After I had attended mass on board — it was Whit Monday, I visited a large factory in Auburn, situated West of Sydney in the direction of Parramatta. The factory produces meat tins. It is managed by a group of sheep breeders  and supplies the English and the Belgian army with tins. New South Wales is the classic territory of the meat canning industry. Its importance today in meat production from the numerous herds of Australasia has been started 50 years ago by a Mr. Sizar Elliott from Charlotteplace. In 1892 New South Wales was already exporting meat valued at 3,408.144 fl. in Austrian currency.

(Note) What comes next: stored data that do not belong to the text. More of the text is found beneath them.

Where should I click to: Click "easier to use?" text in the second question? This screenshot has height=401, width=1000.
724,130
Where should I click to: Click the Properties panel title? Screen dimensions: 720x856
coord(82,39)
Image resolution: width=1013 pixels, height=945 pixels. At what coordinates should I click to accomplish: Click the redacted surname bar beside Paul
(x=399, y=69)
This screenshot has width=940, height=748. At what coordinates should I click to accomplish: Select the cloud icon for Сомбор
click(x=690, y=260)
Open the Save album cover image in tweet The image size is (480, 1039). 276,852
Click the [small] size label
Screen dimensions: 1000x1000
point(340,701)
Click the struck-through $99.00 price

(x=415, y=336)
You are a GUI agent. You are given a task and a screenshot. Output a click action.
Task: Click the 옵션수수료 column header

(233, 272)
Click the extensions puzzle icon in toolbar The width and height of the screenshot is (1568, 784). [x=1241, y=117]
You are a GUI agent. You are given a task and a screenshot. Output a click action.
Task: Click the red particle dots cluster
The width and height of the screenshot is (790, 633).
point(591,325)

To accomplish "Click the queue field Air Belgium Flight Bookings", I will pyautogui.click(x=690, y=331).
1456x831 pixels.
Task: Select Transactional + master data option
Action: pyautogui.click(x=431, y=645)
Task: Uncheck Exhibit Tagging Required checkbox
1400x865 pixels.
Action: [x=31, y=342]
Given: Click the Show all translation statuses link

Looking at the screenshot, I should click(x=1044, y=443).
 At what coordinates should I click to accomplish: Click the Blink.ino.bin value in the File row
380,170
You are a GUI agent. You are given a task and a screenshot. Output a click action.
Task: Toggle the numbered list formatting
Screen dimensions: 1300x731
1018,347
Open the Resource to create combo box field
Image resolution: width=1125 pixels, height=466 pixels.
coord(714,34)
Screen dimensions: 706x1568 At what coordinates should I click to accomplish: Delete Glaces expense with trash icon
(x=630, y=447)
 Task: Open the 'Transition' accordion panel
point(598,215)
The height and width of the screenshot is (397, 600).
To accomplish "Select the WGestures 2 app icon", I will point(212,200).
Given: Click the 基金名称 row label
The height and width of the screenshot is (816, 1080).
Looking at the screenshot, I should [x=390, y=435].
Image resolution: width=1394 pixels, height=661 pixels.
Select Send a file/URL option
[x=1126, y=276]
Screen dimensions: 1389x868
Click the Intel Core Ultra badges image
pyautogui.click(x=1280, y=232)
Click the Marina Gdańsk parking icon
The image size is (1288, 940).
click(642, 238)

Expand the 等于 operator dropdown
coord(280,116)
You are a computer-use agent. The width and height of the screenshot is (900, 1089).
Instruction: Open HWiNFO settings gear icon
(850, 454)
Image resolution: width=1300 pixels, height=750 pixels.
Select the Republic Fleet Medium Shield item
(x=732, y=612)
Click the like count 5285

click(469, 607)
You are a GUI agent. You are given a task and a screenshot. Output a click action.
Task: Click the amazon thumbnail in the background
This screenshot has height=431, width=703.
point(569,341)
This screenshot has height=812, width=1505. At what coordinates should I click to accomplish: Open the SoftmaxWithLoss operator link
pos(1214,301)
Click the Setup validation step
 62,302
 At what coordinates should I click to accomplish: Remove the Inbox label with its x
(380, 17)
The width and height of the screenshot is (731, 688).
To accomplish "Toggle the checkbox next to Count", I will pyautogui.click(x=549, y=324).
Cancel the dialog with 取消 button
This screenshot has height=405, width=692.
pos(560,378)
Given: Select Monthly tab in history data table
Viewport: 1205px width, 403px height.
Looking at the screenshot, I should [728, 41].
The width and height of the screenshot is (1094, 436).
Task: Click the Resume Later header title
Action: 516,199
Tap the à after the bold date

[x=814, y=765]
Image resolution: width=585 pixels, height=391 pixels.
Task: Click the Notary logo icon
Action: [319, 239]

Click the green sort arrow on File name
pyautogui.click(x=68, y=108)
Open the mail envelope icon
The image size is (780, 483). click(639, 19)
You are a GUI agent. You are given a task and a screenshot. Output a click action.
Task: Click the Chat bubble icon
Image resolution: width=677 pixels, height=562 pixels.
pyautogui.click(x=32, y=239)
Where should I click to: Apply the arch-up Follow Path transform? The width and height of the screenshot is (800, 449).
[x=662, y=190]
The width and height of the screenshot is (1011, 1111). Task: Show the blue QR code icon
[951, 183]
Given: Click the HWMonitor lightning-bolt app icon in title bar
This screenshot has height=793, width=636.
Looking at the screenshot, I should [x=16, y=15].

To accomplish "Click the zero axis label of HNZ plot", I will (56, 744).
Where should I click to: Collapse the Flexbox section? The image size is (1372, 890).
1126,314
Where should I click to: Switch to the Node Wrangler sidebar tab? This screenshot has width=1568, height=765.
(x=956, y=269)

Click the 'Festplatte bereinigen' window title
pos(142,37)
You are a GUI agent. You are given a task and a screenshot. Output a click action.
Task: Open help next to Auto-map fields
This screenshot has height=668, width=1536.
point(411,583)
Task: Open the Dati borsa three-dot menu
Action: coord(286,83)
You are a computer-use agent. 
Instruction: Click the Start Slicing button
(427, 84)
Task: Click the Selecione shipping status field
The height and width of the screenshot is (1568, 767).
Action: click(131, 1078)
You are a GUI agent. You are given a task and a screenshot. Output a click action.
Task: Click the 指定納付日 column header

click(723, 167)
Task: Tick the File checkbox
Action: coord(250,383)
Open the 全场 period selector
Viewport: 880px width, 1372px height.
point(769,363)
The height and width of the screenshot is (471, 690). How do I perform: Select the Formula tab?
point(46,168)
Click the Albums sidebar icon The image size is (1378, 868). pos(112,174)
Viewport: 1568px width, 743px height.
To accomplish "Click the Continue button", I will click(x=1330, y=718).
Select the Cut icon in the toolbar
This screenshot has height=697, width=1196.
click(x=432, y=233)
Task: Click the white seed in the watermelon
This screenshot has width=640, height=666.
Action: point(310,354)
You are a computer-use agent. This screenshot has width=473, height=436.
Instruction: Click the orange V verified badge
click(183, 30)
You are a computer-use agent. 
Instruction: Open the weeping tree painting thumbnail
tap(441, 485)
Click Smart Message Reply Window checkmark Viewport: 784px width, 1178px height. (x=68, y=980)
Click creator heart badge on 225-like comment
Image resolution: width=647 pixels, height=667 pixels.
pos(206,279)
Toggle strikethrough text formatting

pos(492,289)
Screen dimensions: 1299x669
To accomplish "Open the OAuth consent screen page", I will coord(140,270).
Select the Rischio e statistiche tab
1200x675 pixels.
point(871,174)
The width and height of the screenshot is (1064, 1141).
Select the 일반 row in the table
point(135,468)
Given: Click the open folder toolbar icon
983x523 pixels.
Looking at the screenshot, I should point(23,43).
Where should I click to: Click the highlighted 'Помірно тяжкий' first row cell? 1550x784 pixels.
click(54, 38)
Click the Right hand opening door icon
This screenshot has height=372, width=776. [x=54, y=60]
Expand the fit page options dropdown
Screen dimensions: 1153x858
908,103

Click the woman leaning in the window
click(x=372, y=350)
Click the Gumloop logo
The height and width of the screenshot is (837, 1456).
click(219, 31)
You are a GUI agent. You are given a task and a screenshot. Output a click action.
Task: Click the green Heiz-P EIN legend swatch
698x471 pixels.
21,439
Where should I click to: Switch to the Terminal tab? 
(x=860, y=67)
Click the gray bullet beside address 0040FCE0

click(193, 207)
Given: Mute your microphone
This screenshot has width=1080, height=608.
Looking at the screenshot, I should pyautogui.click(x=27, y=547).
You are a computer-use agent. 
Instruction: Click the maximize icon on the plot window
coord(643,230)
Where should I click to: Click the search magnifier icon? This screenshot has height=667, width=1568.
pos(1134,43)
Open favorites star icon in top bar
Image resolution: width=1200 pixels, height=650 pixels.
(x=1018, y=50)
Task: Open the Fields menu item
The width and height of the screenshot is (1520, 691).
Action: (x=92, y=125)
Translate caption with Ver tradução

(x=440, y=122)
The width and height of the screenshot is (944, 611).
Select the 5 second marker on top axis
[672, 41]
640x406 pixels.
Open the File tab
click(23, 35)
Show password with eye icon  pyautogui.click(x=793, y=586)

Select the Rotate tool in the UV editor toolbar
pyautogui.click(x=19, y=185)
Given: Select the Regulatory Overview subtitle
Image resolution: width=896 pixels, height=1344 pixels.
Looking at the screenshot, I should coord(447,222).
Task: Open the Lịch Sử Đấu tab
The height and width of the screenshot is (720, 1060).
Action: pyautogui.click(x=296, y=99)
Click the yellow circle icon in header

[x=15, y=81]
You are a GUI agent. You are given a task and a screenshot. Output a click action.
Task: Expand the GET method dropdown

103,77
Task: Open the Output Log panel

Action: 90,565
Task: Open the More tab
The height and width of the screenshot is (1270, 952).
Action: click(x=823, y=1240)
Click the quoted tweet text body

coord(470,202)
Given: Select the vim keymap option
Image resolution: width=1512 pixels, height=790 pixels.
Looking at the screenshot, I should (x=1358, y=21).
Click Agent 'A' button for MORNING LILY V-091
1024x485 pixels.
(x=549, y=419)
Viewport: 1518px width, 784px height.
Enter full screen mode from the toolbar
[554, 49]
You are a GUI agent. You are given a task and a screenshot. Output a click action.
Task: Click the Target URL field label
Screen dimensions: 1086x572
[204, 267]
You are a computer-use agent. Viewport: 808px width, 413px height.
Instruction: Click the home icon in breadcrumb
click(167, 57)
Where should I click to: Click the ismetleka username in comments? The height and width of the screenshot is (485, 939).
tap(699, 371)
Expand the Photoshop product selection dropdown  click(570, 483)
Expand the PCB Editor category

Built in open meadows the factory lies close to the large cattle and sheep market on which every week many thousands of cows and sheep from all parts of the country are sold. Large enclosed spaces near the factory are intended to keep the cattle and sheep prior to being butchered.

The tour started in that department responsible for the packaging of the containers and cases are produced out of tin. All these processes such as cutting, turning and soldering are done by machines at enormous speed.

The most important part of the factory is butchering sheep located in a hall that contains compartments for groups of ten sheep each. The butcher kills each sheep by slashing the throat of each animal and at the same time breaking the spine by bending the animal’s head over his knee. Then the butchered piece is taken by two assistants who remove the skin, cut off head and feet and put the gutted body on a rolling band which feeds it into a line. The work proceeds at such a speed thanks to the workers‘ practice in their bloody trade that the whole procedure from the butchering of a sheep to its loading takes only about two minutes, which explains why a good worker can „handle“ about 160 sheep on a daily basis.

The removed skins glide through an opening to a room below where they are packaged to be sold untanned. Heads, feet and entrails are used for producing tallow.

With astonishing skill the workers on the line execute their work in first splitting the body into two parts then removing the parts free of fat and bones, namely loin and ham if they are spotless and move them into cooking cauldrons while the other parts go into pans to produce tallow. It runs out of the pans by special tubes through cooling machines and then directly into barrels. The remainders of the tallow production, namely the bones are used to produce fertilizer.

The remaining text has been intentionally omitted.